Under Donald Trump, policy unpredictability has resurfaced — from tariff threats and geopolitical brinkmanship to attacks on Federal Reserve independence — prompting investors to rethink long-held assumptions about dollar stability.
Why the dollar is under fire
Several forces are converging:
Political risk premium is rising: erratic trade threats, diplomatic tensions, and renewed talk of a US government shutdown
Monetary policy divergence: markets expect the Fed to cut rates at least twice this year, while other central banks pause or even tighten
Fed leadership uncertainty: Chair Jerome Powell is set to step down in May, with speculation that a more dovish successor could weaken policy credibility
Safe-haven rotation: gold has surged to record highs, while volatility remains elevated in bonds and FX
As one strategist put it, this is not yet a full “Sell America” trade, but fundamentals are turning against the dollar faster than expected.
Markets are quietly diversifying
Global investors are increasingly rebalancing away from US assets after years of heavy concentration.
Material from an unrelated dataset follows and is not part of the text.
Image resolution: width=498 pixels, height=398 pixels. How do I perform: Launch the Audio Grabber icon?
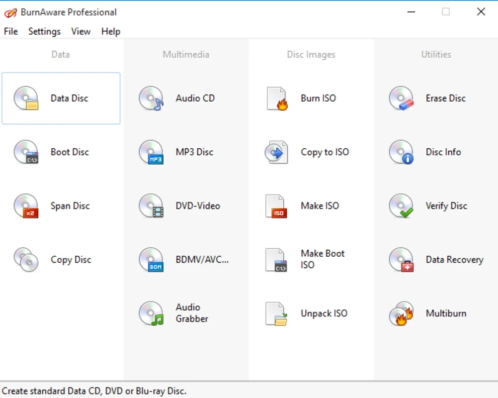pyautogui.click(x=151, y=313)
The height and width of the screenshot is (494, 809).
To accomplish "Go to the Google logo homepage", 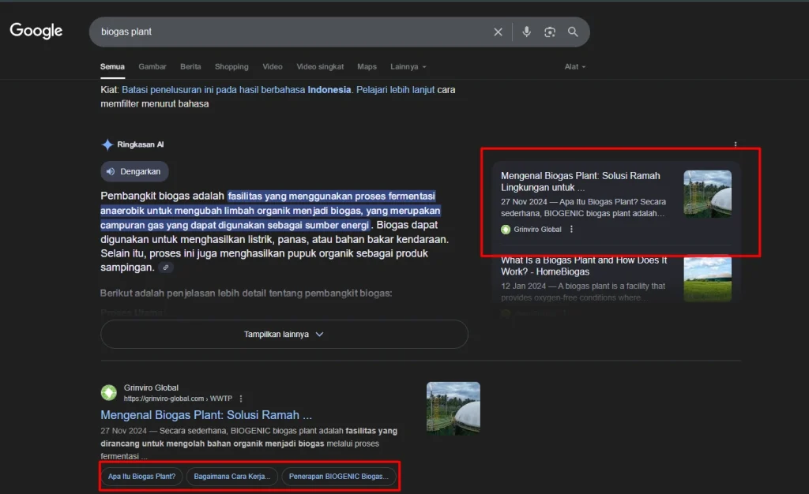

Since Trump’s return:
The S&P 500 is up ~15%
South Korea’s Kospi has surged ~95%
Japan’s Nikkei is up ~40%
China’s main index has gained ~30%
This relative underperformance is encouraging asset managers to diversify currency and equity exposure, weighing further on the dollar.
Key risk signals to watch
Gold at record highs → demand for non-dollar safe havens
Fragile bond sentiment, amplified by Japanese government bond volatility and potential spillover into Treasuries
Yen dynamics, including suspected coordination between the Bank of Japan and the New York Fed
Geopolitics over economics: tariffs and diplomacy are increasingly driving FX, not growth alone
Bottom line
The US dollar is losing its policy premium. While the move is not yet disorderly, political uncertainty, Fed credibility concerns and global diversification trends are steadily eroding confidence. Unless policy volatility eases, the dollar is likely to remain structurally pressured rather than cyclically weak in 2026.